"Will you also be mindful of your promise to your father to allow him only to kiss you, who shall one day lead you to his home?"
"I shall ever be mindful of this promise."
"Then, Butheita, then will I kiss you," cried he, and with passionate violence he clasped her in his arms, and pressed a kiss on her lips. He then turned and left the tent.
Butheita sank down upon the mat, and with outstretched arms she knelt there, motionless, a statue of ecstasy, of blissful love.
Mohammed stepped out before the tent, and beckoned to the sheik to approach.
"I beg that you will accompany me, sheik; it will be too fatiguing for your daughter to take this ride the second time."

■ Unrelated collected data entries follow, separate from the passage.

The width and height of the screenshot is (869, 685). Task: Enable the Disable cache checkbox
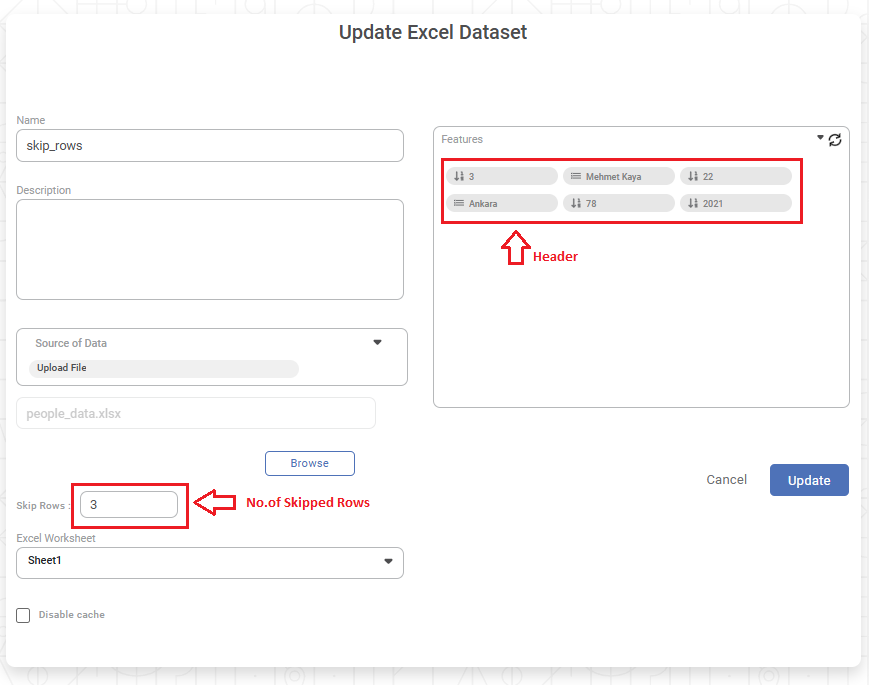coord(23,615)
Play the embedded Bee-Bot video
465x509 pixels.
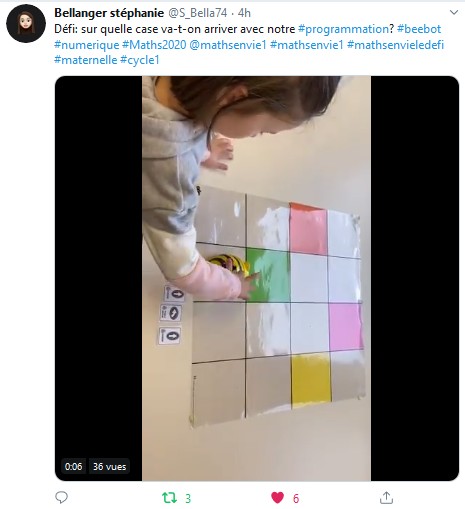click(257, 278)
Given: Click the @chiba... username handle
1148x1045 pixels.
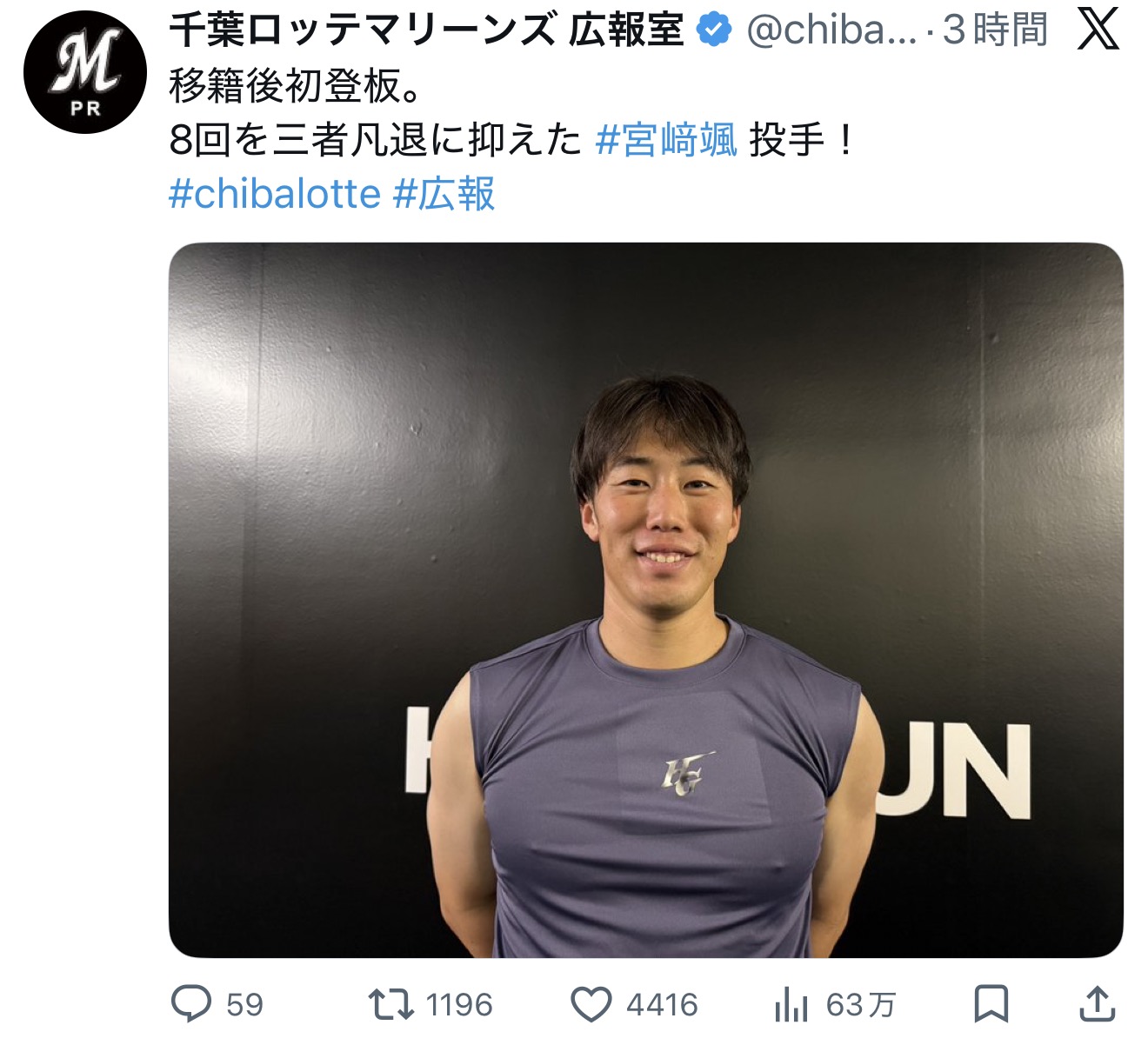Looking at the screenshot, I should click(831, 30).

"Gladly, master; she has already told me so herself, and I am ready," said he, commanding the dromedary to kneel down. Mohammed sprang into the palanquin, and the sheik followed him.
"Farewell, Butheita," he cried. She did not answer; she did not wish to go out, as he might see her tears, and her father, too, might observe them. She therefore remained silent. She had drawn the curtain over the entrance to the inner apartment, and lay on the mat weeping; weeping and laughing at the same time, for joy and pain-- ecstasy and pain were contending for victory in her heart. "He is gone, gone! and yet he is ever with me."